__How to complete this task__
Rewrite everything from the line containing "The height and width of the screenshot is (407, 636)." down to the end of the data, replacing "location" with "position" and leaving everything else as it is. Leave the pictures out of your answer.

══ Data supplied

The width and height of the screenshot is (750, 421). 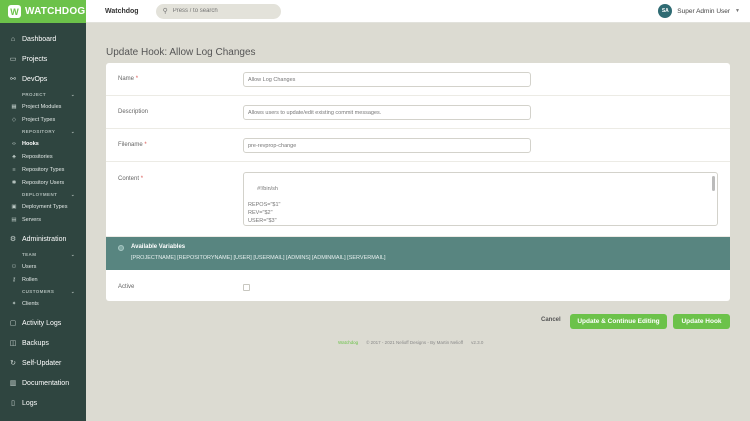 I want to click on sidebar-item-administration: ⚙ Administration, so click(x=43, y=239).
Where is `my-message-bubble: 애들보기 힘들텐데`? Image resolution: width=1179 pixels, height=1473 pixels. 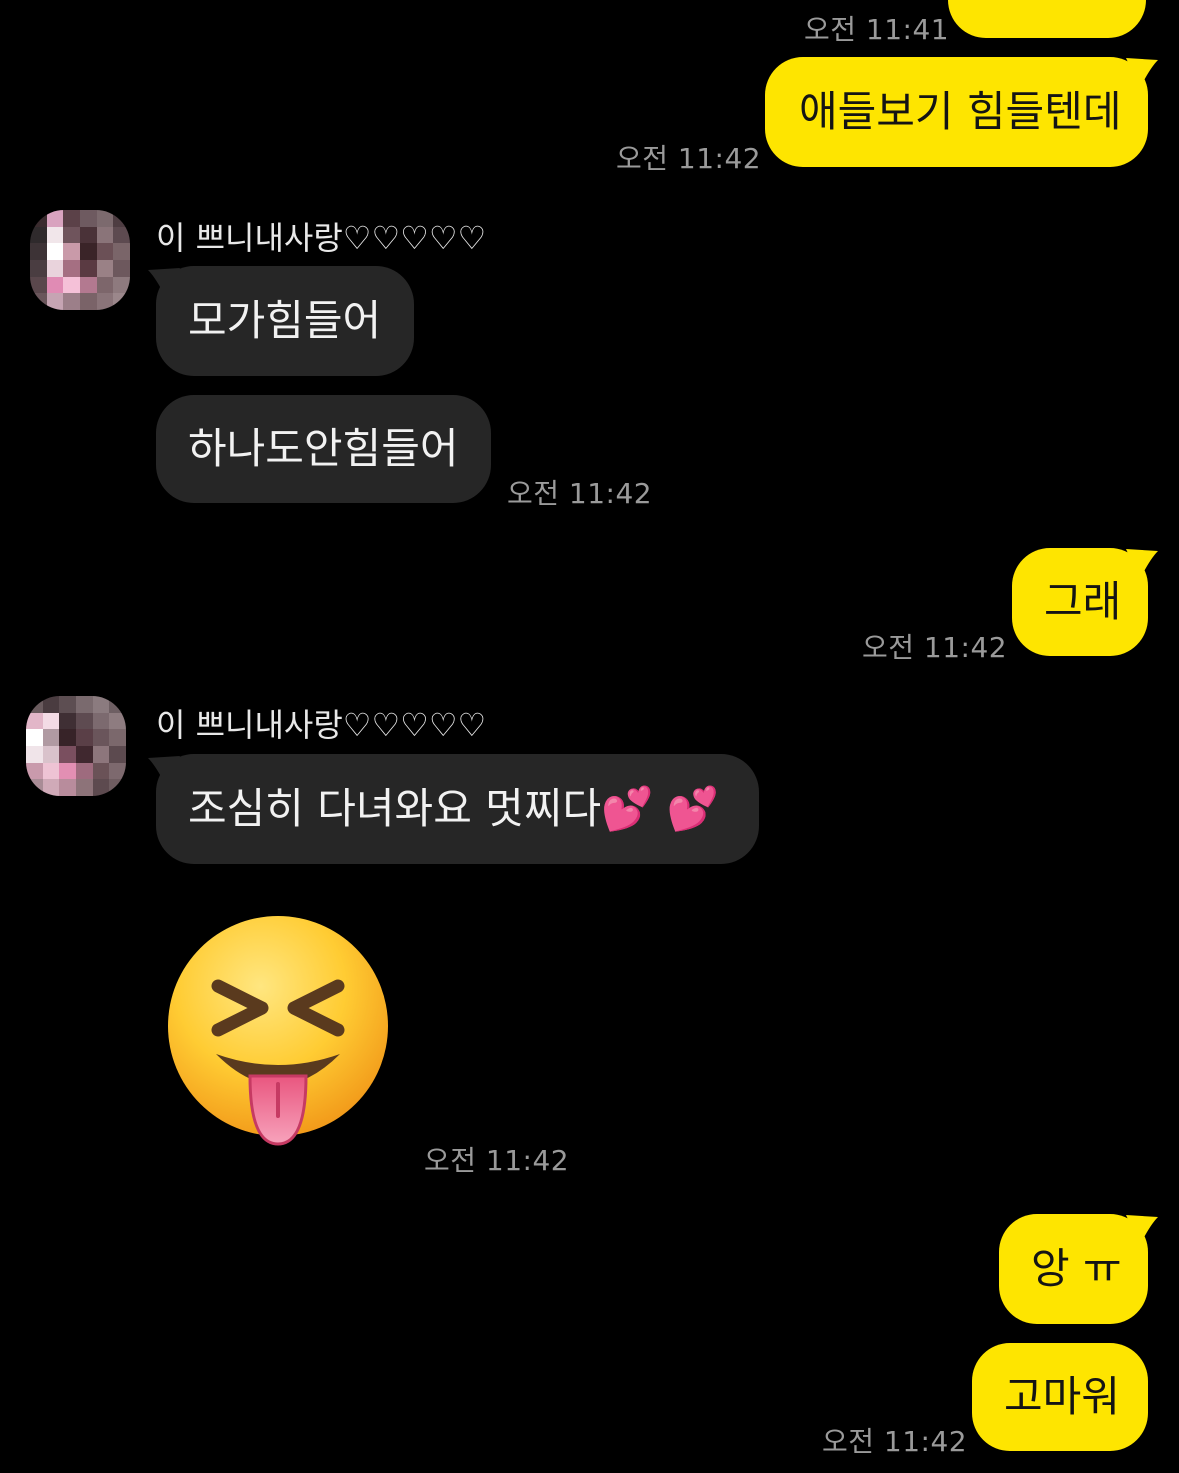
my-message-bubble: 애들보기 힘들텐데 is located at coordinates (956, 112).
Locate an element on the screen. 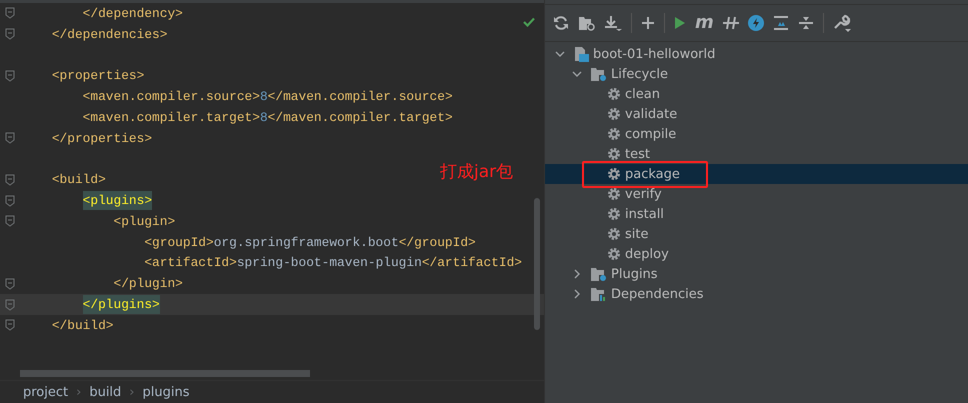 The image size is (968, 403). xml-tag: <maven.compiler.source> is located at coordinates (171, 96).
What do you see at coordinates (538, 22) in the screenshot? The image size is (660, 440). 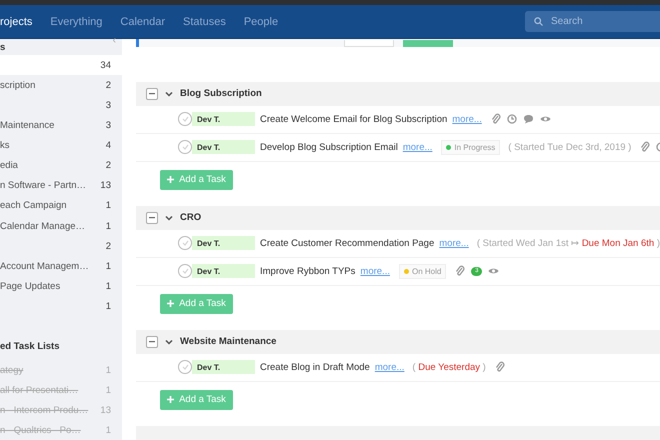 I see `search-icon` at bounding box center [538, 22].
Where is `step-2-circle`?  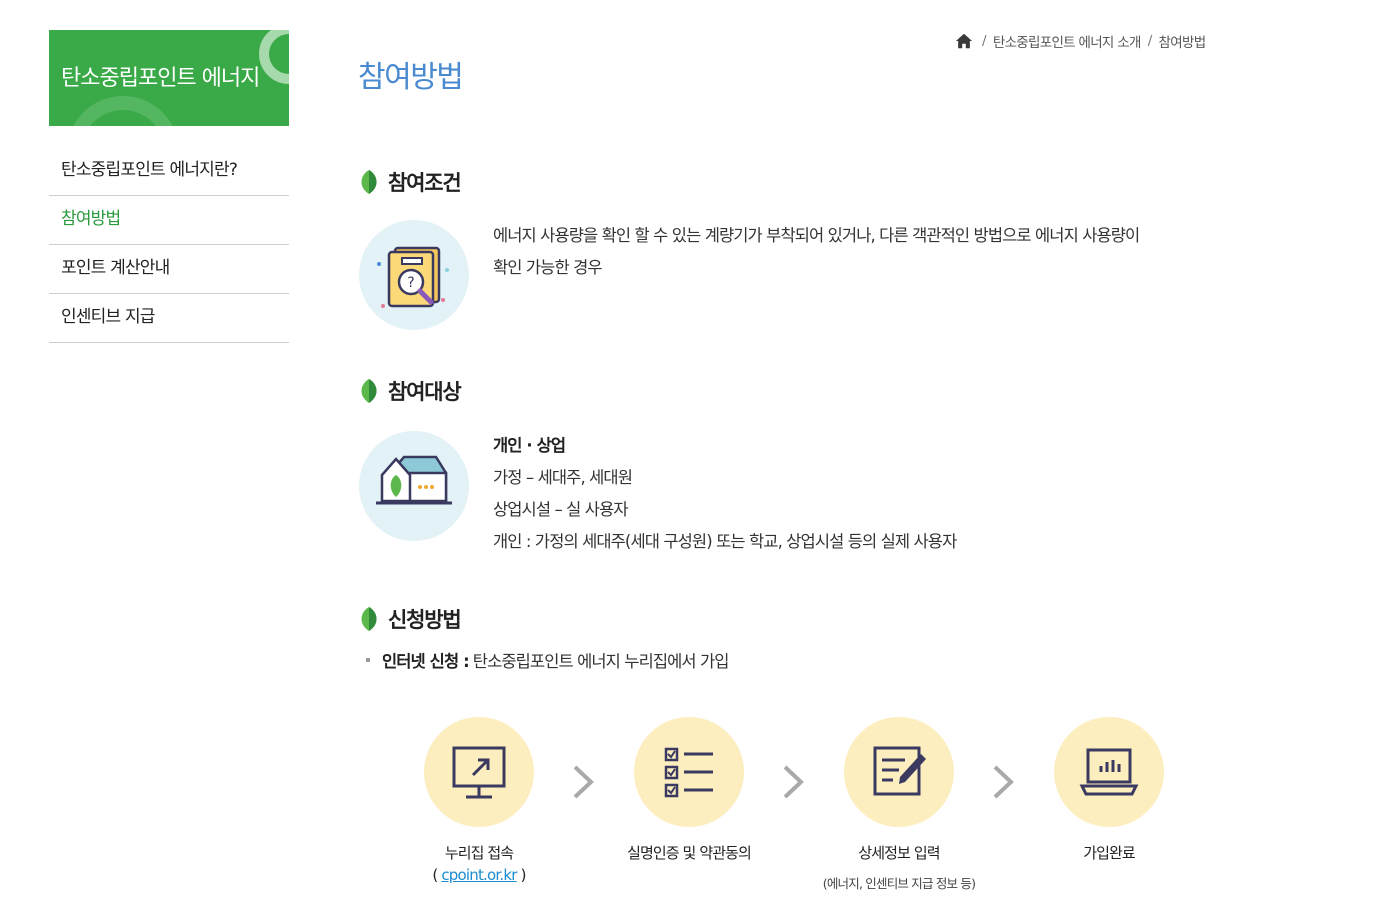
step-2-circle is located at coordinates (689, 772).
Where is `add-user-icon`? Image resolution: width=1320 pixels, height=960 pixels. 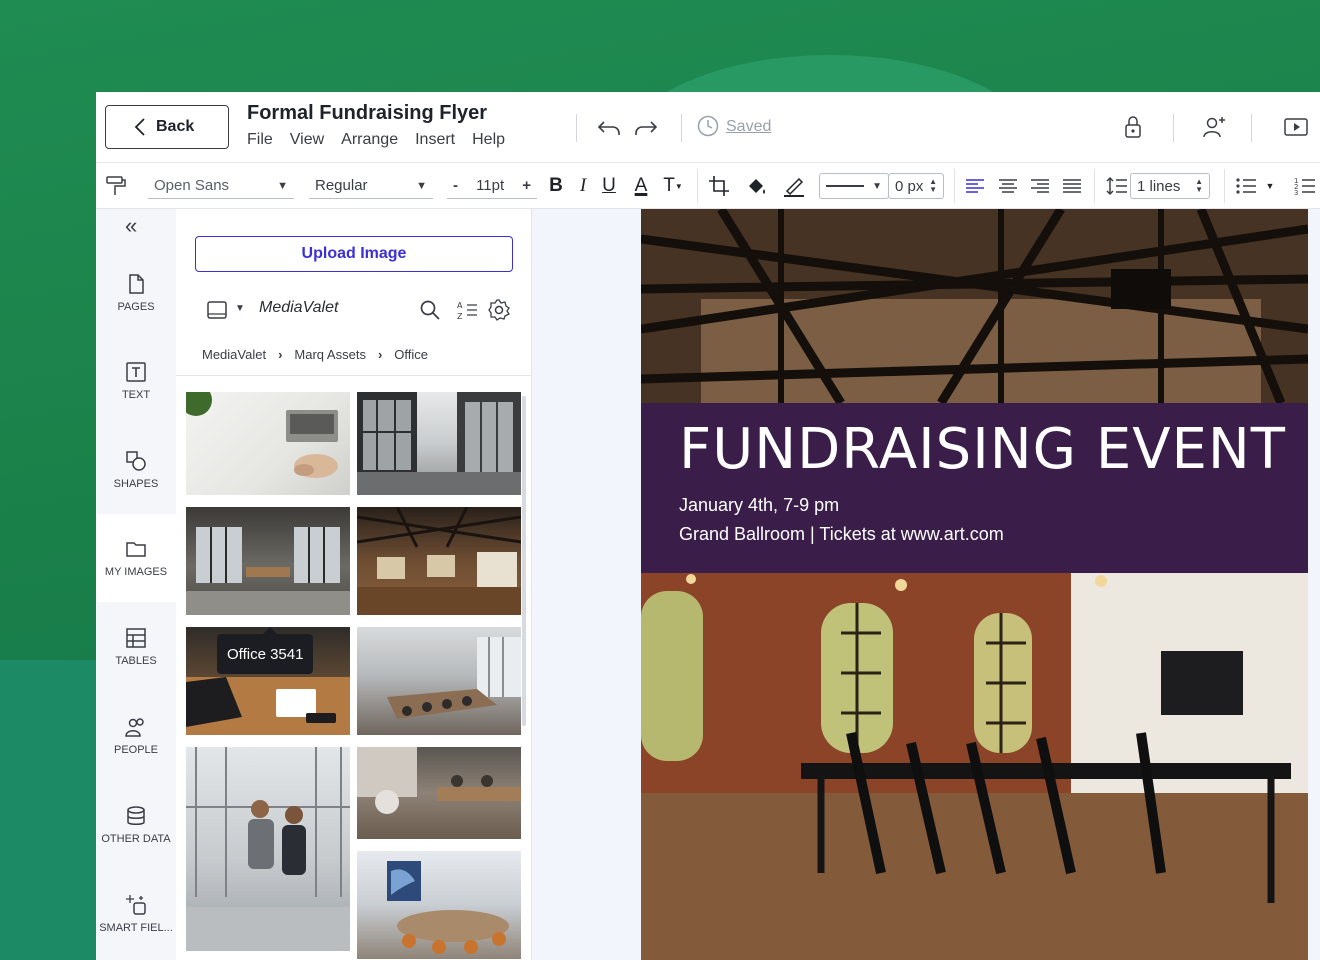 add-user-icon is located at coordinates (1214, 127).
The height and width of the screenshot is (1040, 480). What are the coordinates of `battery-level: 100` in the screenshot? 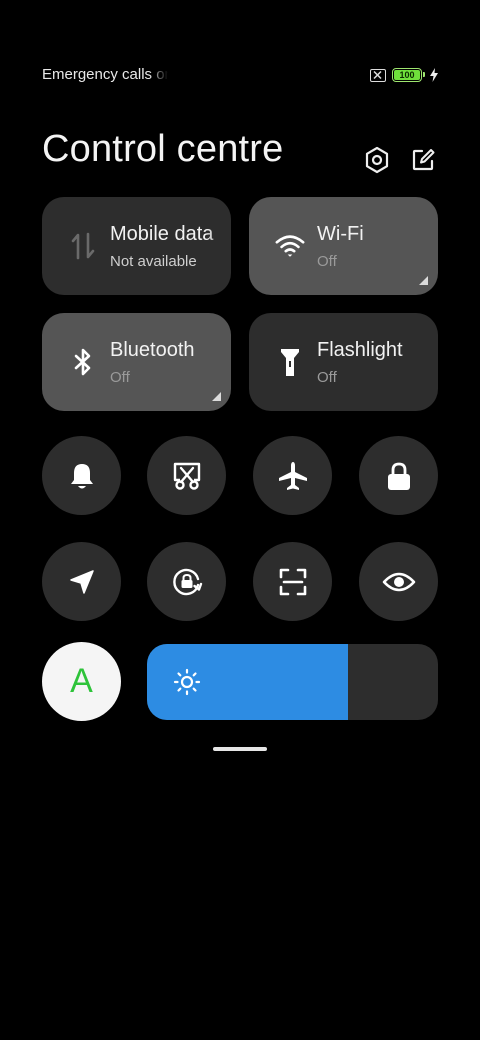 It's located at (407, 75).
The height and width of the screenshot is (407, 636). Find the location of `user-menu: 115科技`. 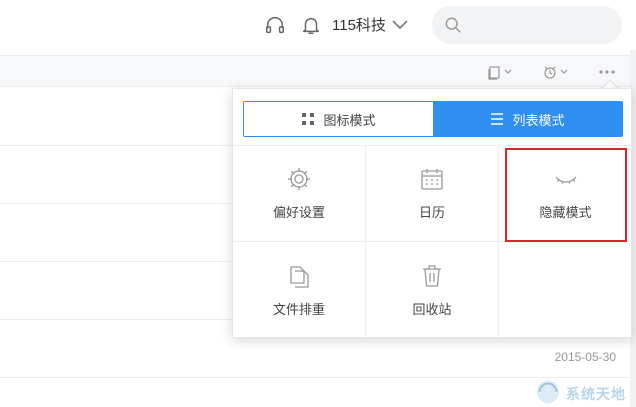

user-menu: 115科技 is located at coordinates (370, 24).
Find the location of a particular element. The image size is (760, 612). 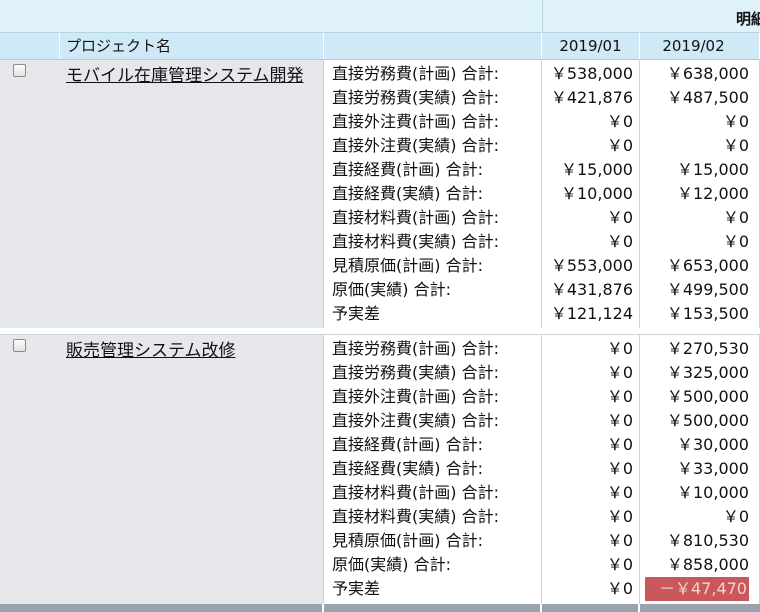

════

__Your solution__
The height and width of the screenshot is (407, 636). Find the position of `user-menu: 115科技`. 

user-menu: 115科技 is located at coordinates (370, 24).
Find the position of a particular element. The image size is (760, 612). 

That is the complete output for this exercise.